# TEXT FOR ANALYSIS
KIEval: Evaluation Metric for Document Key Information Extraction
Minsoo Khang, Sang Chul Jung, Sungrae Park, Teakgyu Hong
TL;DR
This work addresses the mismatch between industrial needs for Document KIE and existing evaluation metrics that ignore grouping and correction costs. It introduces KIEval, a two-level evaluation framework that uses group matching and two metrics: KIEval Entity F1 and KIEval Group F1, plus KIEval_Aligned, which expresses errors as substitution/addition/deletion costs and aligns with real-world correction costs ($\text{KIEval}_{\text{Aligned}} = \frac{TP^{\text{entity}}}{TP^{\text{entity}} + \text{Error}}$). The approach is validated on SROIE, CORD, and FUNSD with diverse model families (LayoutXLM, LayoutLMv3, Donut) and even zero-shot LLMs, demonstrating structure-aware evaluation and practical trade-offs in RPA workflows. It also demonstrates how KIEval supports automation-rate versus accuracy decisions via threshold-based post-processing in RPA contexts.

# PARTS OF THE EXERCISE
[1] In the KIEval summary, on which three datasets is the approach validated?
[2] Write the next part of the KIEval summary, starting after its last sentence.

# DATA EXCERPT
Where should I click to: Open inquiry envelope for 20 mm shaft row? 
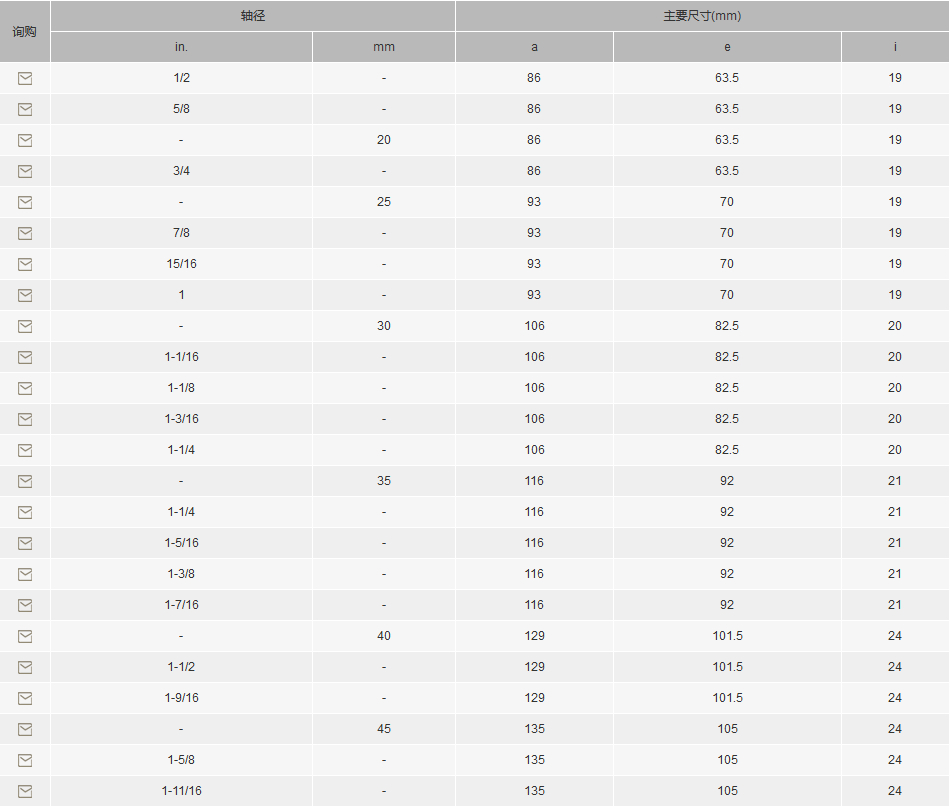tap(25, 140)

# ANSWERS TO THE EXERCISES
[1] SROIE, CORD, and FUNSD.

[2]
Abstract
Document Key Information Extraction (KIE) is a technology that transforms valuable information in document images into structured data, and it has become an essential function in industrial settings. However, current evaluation metrics of this technology do not accurately reflect the critical attributes of its industrial applications. In this paper, we present KIEval, a novel application-centric evaluation metric for Document KIE models. Unlike prior metrics, KIEval assesses Document KIE models not just on the extraction of individual information (entity) but also of the structured information (grouping). Evaluation of structured information provides assessment of Document KIE models that are more reflective of extracting grouped information from documents in industrial settings. Designed with industrial application in mind, we believe that KIEval can become a standard evaluation metric for developing or applying Document KIE models in practice. The code will be publicly available.